___ Given records ___
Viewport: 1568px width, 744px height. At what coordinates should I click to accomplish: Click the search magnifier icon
___
___ Given records ___
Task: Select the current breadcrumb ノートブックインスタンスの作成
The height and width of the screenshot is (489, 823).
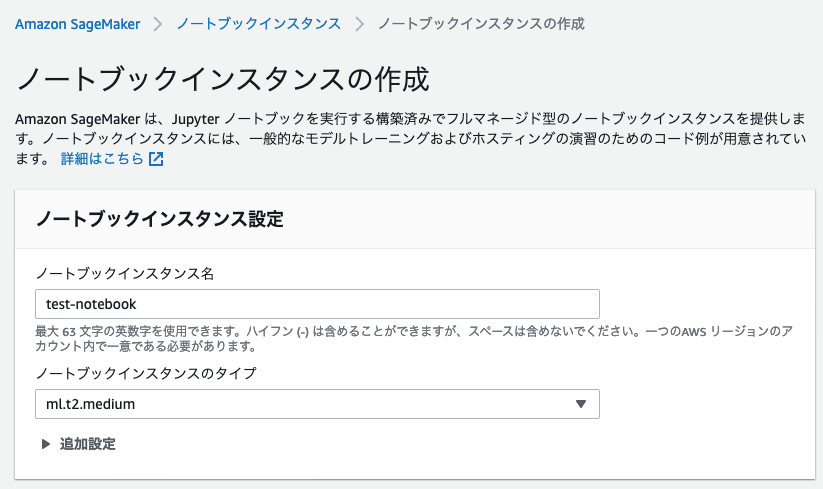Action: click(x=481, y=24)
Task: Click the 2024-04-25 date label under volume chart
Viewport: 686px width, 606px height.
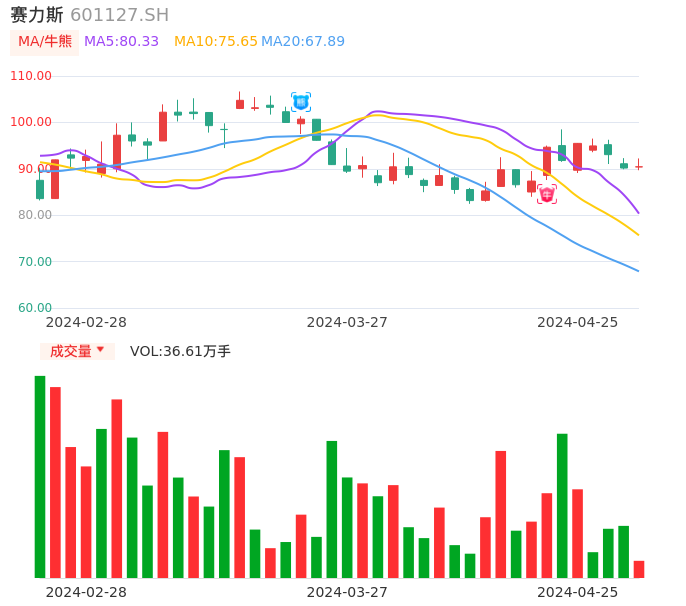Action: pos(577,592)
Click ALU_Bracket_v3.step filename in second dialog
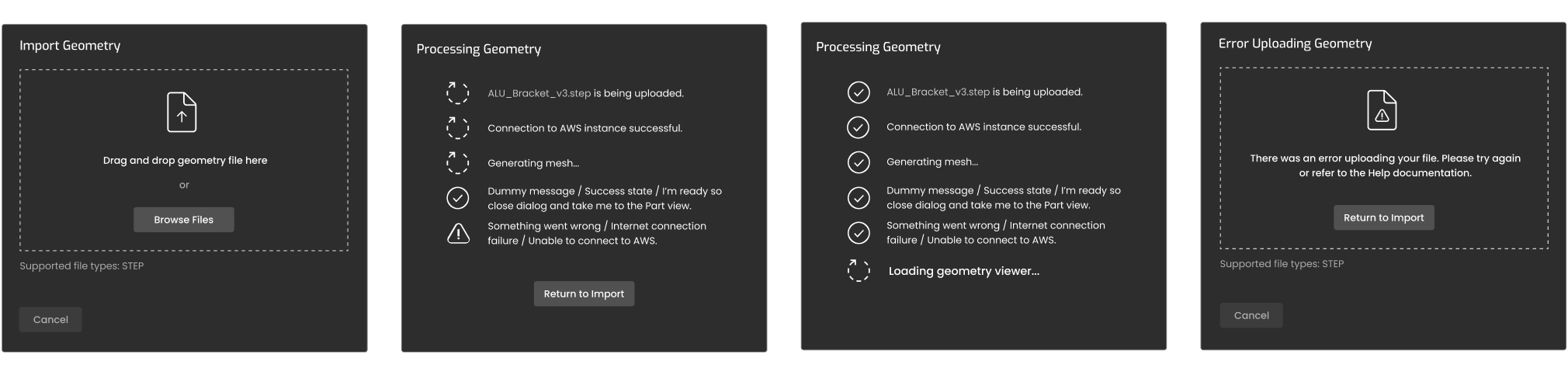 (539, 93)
___
___ Given records ___
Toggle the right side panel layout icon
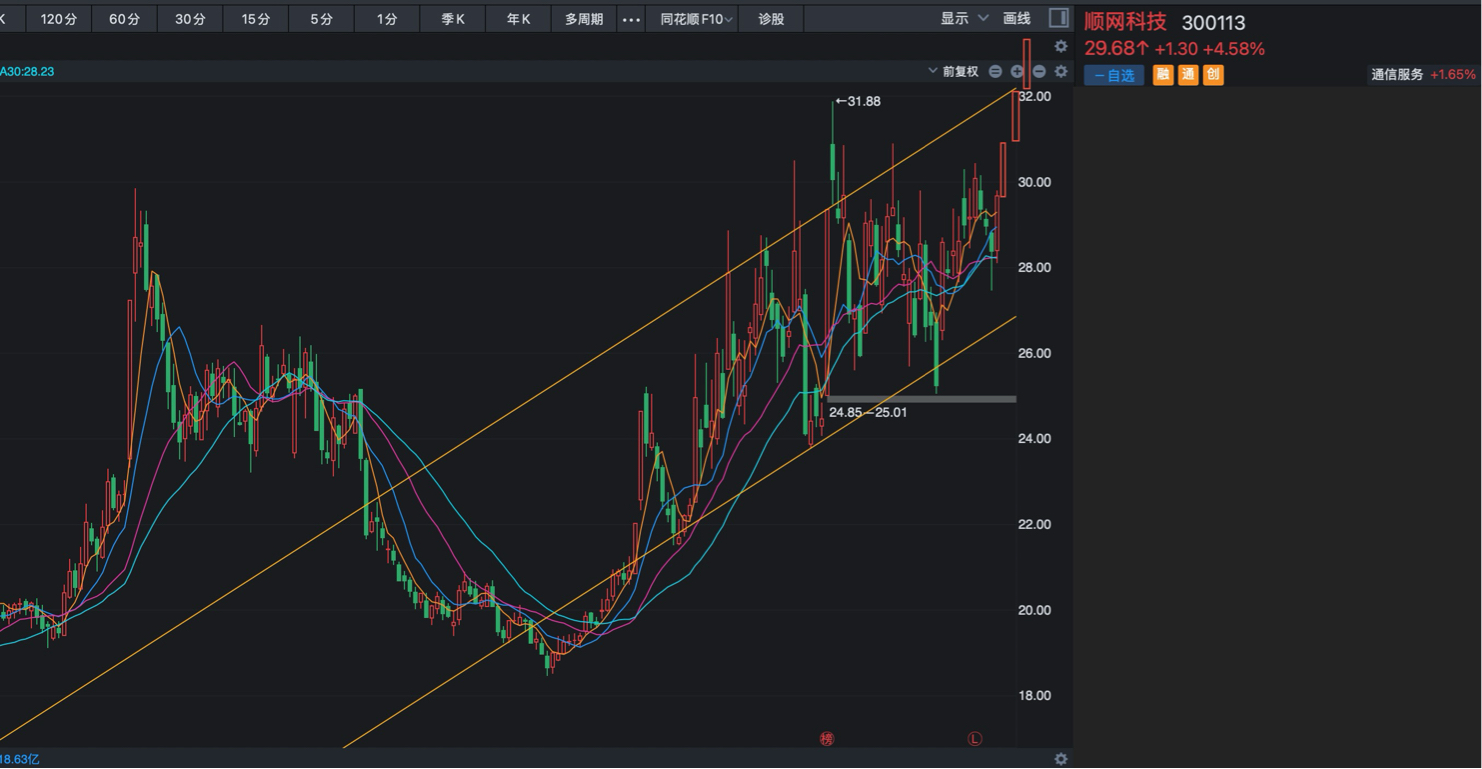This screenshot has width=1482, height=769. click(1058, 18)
___
Problem details:
Please gather every line in the listing that contains the word "Viewport" and copy each one out.

Written answer:
Viewport: 1568px width, 744px height. At what coordinates should I click to accomplish: Click the search magnifier icon
Viewport: 686px width, 606px height.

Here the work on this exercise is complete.